<<<<

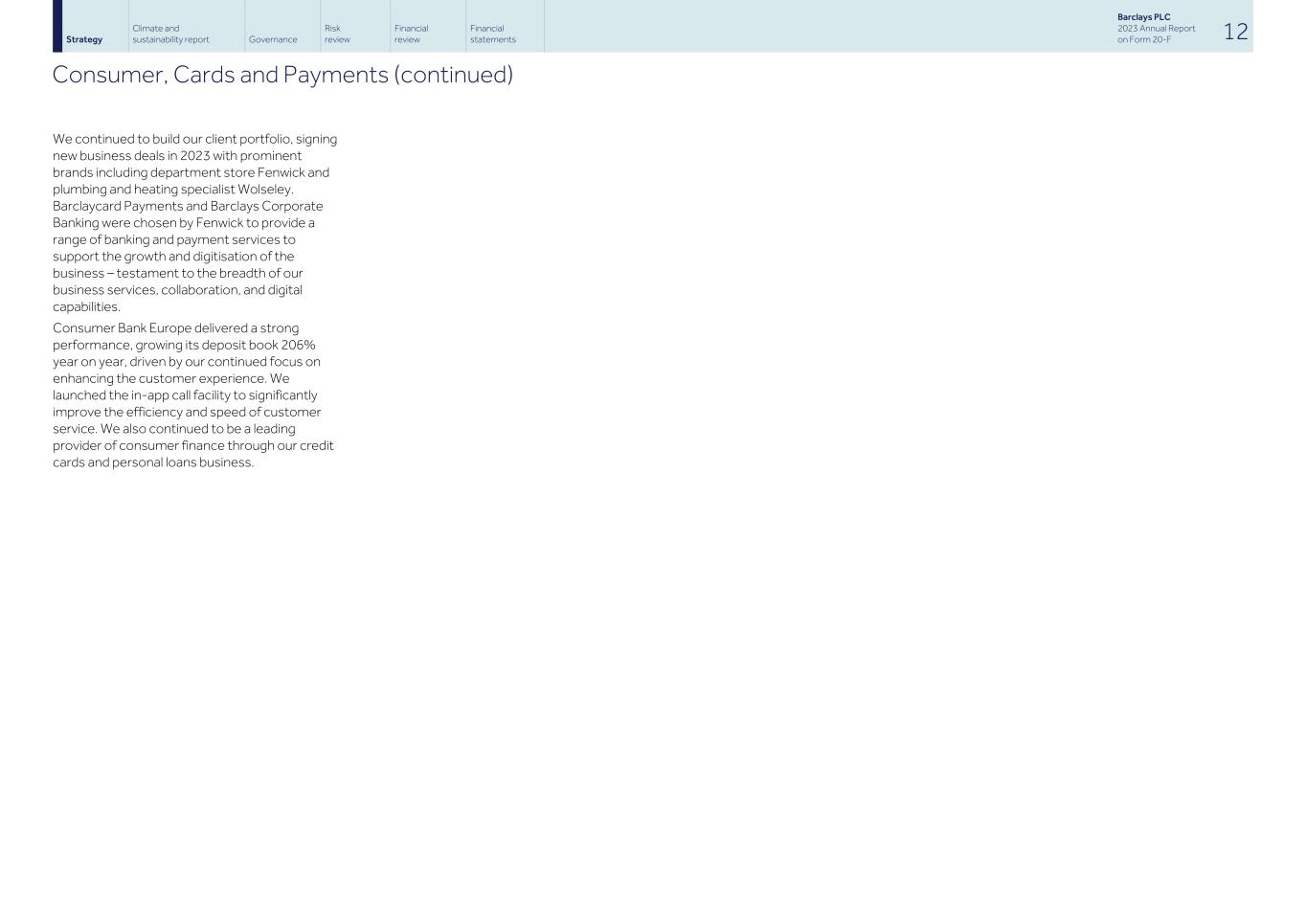Click the dark blue accent bar beside Strategy
The width and height of the screenshot is (1307, 924).
[56, 26]
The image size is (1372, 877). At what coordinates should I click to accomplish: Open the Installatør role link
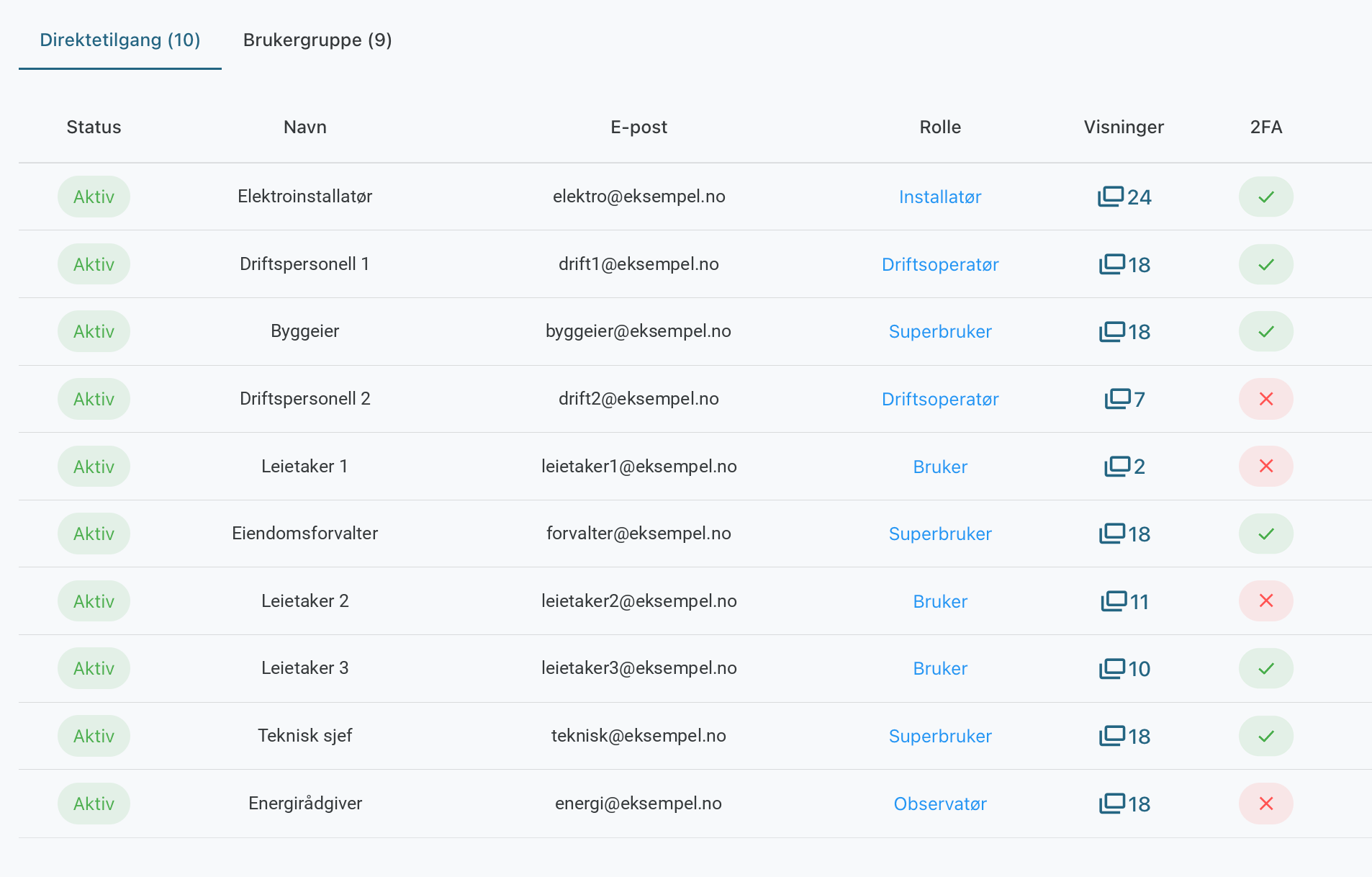(940, 197)
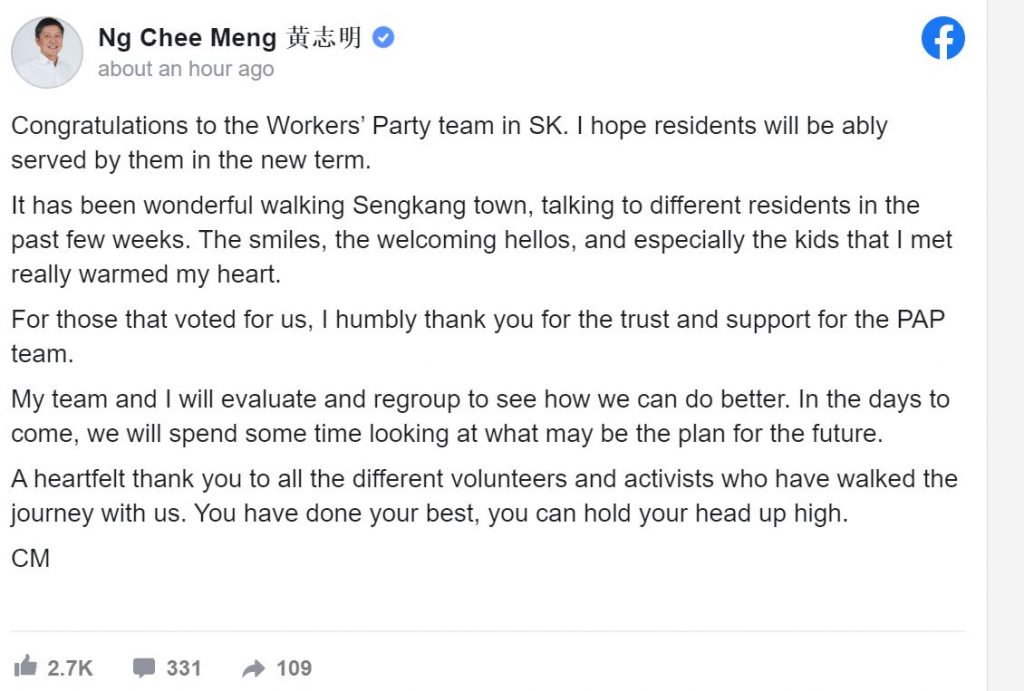View the 331 comments count
Image resolution: width=1024 pixels, height=691 pixels.
coord(184,668)
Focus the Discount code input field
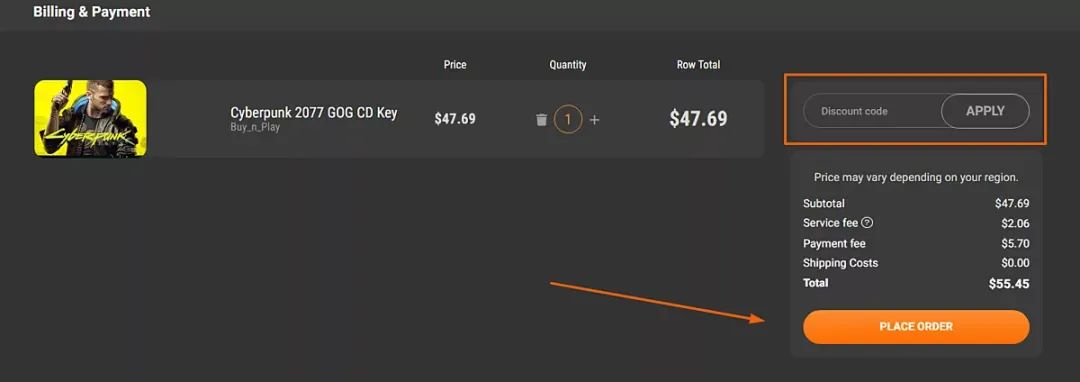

>>>>

**Task objective**
No pictures belong in the copy. Retype exactly, and only, the lines from the line containing "The image size" through the last line of the data, both included.

**Your solution**
The image size is (1372, 877). At what coordinates should I click to accomplish: Open the Installatør role link
(940, 197)
View the 331 comments count
Image resolution: width=1024 pixels, height=691 pixels.
coord(184,668)
Focus the Discount code input field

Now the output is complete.